Copy only the lines from the one with "Where should I" through the end of the records, exactly as they stand. No pictures belong in the copy.

────────────────────

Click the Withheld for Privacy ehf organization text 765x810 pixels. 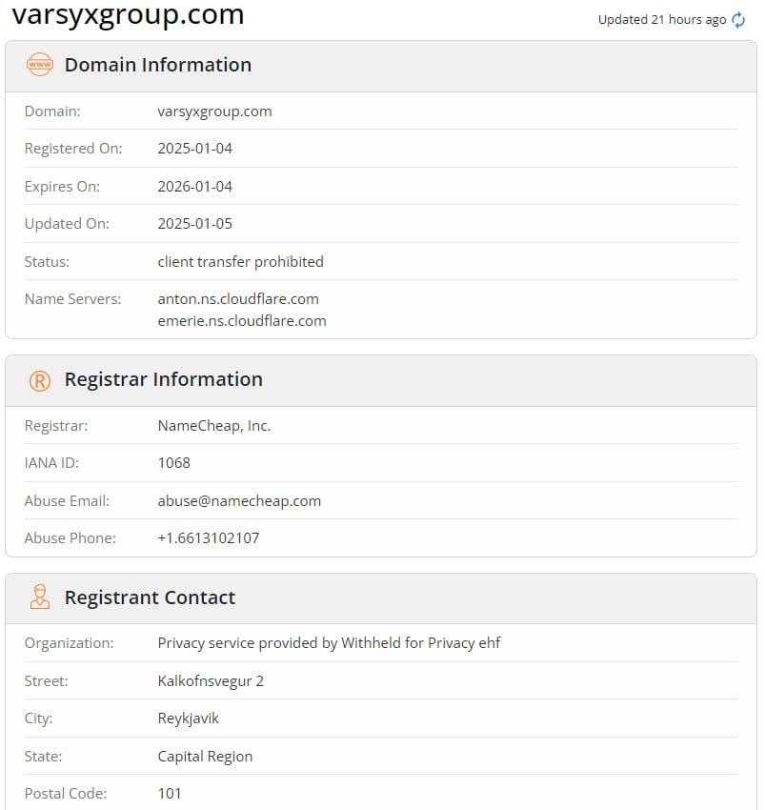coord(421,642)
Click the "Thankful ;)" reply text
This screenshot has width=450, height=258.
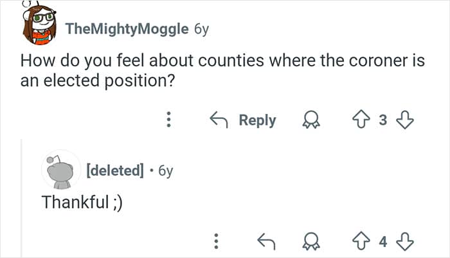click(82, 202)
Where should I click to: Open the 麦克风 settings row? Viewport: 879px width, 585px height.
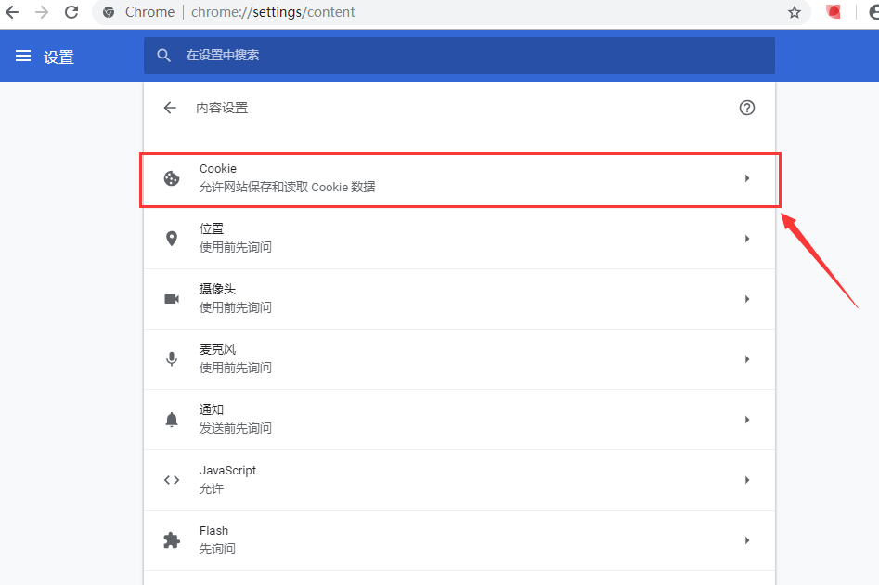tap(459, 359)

────────────────────

» ANSWER TO THE PROBLEM
Where should I click to: Open the 麦克风 settings row? Viewport: 879px width, 585px height.
tap(459, 359)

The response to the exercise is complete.